ShellNews.net: Shell Exploration & Production Chief, Malcolm Brinded OBE under fire says The Observer: Sunday 26 June 2005
By ShellNews.net Editor
John Donovan
In an article headed” Exploration chief under fire in new-look Shell”, the Observer reports that “One leading investor said: 'One area where people are looking closely and thinking about change is that they are getting fed up with Brinded.' According to the article his “concerns were echoed by some analysts”
In another Observer article headlined “Shell: still too sure of itself?”, an investor is quoted as saying: 'There are management questions here. Malcolm Brinded [head of E&P] was seen as a steady hand last year, but Oman and the speed of development elsewhere has led to muttering about him.'
Malcolm Brinded has been presented in the media as being a senior member of the NEW management team at Shell, fresh to the EP division. This is a major misconception. The following is a quote from a Shell internal email sent by Malcolm Brinded on 4 March 2004 to EPA staff on the day he became Group EP COE, after Royal Dutch Shell Group Chairman, Sir Phillip Watts, and EP CEO, Walter van de Vijver, were forced to resign.
“Let me say here how sad I am at today’s events, and how much I respect what Phil and Walter gave to the Group. I know Walter’s departure as EP CEO will be sorely felt in EP, and I will miss his presence in Shell as a deeply committed colleague and friend. I worked in EP from 1974 to 2001, and I’m now very proud to have the opportunity to work with you all to make EP the success that it can be.”
This information came as no surprise to me as I corresponded with Malcolm Brinded while he was still an E&P Managing Director. I first met Malcolm when he strolled over and shook me warmly by the hand, introducing himself to me at the Shell Transport AGM in 1999, after he had become Country Chairman of Shell UK Limited. He struck me at the time as being completely out of his depth. I noticed that he was being propelled around the AGM by Shell Legal Director/Svengali, Richard Wiseman.

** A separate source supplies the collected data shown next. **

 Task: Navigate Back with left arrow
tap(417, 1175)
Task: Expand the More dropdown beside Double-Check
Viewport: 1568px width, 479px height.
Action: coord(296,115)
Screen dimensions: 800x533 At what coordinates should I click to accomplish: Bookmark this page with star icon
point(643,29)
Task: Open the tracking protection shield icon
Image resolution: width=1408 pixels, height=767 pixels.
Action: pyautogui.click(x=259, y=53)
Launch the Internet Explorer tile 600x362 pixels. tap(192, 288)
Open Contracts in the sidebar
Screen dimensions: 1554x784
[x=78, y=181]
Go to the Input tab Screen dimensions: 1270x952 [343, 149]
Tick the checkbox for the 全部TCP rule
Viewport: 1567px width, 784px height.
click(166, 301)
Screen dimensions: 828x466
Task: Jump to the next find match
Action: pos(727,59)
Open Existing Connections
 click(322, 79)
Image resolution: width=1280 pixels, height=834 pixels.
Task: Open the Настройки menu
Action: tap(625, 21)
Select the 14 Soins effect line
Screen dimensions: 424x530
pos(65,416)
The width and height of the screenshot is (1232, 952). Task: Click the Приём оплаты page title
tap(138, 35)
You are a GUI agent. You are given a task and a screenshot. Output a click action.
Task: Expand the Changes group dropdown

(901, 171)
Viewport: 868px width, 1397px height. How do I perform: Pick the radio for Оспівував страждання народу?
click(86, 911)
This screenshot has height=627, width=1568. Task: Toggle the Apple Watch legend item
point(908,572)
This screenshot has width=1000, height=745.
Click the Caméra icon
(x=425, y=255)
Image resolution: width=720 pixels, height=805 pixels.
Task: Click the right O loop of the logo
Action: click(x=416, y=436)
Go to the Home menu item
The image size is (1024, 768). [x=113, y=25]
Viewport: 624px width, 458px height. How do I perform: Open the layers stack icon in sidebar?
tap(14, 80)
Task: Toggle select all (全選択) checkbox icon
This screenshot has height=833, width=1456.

Mr Brinded is a named Defendant in at least one of the US class action law suits because he signed a form F20 submission to the Securities & Exchange Commission which later turned out to contain false information on Shell’s reserves.
It strikes me as being a case of another Shell bureaucrat of questionable reputation who has arisen far above his capabilities - the wrong man at the wrong time.